What the task asks
Quote the part of the CLEP Information Systems exam description that opens with the words containing "Knowledge and skills" and closes with "types of OS)".

The CLEP Information Systems exam covers the fundamentals of an introductory college-level business information systems course. Exam materials assess your knowledge and familiarity with terminology, basic concepts about information systems, and how to apply that knowledge. The exam focuses on concepts and techniques applicable to a variety of products and environments.

You will have 90 minutes to answer approximately 100 questions, although some of these are pretest questions that will not be scored.  

Knowledge and skills required

Test-takers will be asked questions and need to demonstrate their knowledge of the following content (percentages next to each topic emphasize the weight of that topic on the exam): 

Office Applications (10%)

  • Productivity software (word processing, spreadsheet, presentation package, database package)
  • Operating systems (memory management, file management, interfaces, types of OS)

Extracted data

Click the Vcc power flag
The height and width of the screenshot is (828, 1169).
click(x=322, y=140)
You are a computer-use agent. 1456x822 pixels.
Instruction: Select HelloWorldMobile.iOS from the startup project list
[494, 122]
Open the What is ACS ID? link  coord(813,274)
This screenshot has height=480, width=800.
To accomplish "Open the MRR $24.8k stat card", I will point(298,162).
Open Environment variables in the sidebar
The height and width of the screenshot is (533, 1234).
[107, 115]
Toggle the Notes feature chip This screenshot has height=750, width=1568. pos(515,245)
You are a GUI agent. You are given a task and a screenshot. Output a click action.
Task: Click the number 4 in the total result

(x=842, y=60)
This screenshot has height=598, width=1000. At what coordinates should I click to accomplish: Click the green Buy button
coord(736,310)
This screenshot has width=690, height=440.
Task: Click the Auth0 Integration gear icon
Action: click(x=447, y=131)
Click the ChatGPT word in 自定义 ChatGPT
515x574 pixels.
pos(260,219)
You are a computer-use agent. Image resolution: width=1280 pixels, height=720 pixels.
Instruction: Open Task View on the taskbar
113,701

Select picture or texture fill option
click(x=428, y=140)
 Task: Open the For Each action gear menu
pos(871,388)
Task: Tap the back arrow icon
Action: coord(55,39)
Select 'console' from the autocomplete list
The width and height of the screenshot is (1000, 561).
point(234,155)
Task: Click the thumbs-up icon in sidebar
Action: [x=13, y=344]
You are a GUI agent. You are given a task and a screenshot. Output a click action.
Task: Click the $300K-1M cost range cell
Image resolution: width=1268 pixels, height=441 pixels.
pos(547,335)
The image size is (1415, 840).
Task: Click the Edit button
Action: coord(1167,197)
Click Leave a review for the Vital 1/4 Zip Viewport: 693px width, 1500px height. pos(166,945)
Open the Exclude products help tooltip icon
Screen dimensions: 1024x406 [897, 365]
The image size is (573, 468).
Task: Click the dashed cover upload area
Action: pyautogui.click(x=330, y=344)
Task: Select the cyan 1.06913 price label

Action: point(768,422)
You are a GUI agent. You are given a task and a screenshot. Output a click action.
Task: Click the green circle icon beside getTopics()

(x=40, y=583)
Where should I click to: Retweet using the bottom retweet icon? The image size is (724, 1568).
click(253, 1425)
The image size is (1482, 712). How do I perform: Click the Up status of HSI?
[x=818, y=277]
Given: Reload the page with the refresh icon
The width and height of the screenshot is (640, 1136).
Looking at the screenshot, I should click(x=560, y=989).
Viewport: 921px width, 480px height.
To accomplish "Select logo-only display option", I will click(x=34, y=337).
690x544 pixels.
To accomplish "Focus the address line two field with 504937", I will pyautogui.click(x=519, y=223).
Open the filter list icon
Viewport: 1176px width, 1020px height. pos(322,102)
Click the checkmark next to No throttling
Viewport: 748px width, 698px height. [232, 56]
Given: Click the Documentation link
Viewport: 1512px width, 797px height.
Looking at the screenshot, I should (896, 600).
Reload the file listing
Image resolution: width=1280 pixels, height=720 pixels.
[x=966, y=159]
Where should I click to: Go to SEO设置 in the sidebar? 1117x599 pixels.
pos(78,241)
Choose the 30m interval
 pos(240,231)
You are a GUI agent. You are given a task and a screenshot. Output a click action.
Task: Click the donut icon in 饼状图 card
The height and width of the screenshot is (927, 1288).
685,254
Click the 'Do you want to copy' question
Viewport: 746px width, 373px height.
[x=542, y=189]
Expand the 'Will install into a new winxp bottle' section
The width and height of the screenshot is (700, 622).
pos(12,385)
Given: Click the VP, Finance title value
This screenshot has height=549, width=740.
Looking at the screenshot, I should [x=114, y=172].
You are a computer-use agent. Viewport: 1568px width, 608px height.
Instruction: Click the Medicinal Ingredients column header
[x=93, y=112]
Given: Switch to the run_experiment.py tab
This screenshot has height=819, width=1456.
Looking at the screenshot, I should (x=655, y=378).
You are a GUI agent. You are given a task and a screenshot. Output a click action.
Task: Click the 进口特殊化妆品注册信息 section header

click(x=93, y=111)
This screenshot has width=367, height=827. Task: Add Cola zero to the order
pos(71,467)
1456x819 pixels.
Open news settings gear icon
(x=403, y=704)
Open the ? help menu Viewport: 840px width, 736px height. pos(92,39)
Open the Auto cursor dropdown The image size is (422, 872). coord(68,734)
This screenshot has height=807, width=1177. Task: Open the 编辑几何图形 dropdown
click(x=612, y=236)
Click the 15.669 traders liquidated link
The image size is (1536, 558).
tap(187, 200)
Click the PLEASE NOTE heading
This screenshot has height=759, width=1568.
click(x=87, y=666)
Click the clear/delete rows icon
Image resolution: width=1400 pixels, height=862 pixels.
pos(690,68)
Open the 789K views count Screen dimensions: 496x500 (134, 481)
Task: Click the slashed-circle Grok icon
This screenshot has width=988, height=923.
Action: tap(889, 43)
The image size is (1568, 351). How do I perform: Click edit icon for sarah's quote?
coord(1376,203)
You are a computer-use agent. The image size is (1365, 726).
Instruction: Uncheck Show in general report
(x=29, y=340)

Solution to this exercise
Knowledge and skills required

Test-takers will be asked questions and need to demonstrate their knowledge of the following content (percentages next to each topic emphasize the weight of that topic on the exam): 

Office Applications (10%)

  • Productivity software (word processing, spreadsheet, presentation package, database package)
  • Operating systems (memory management, file management, interfaces, types of OS)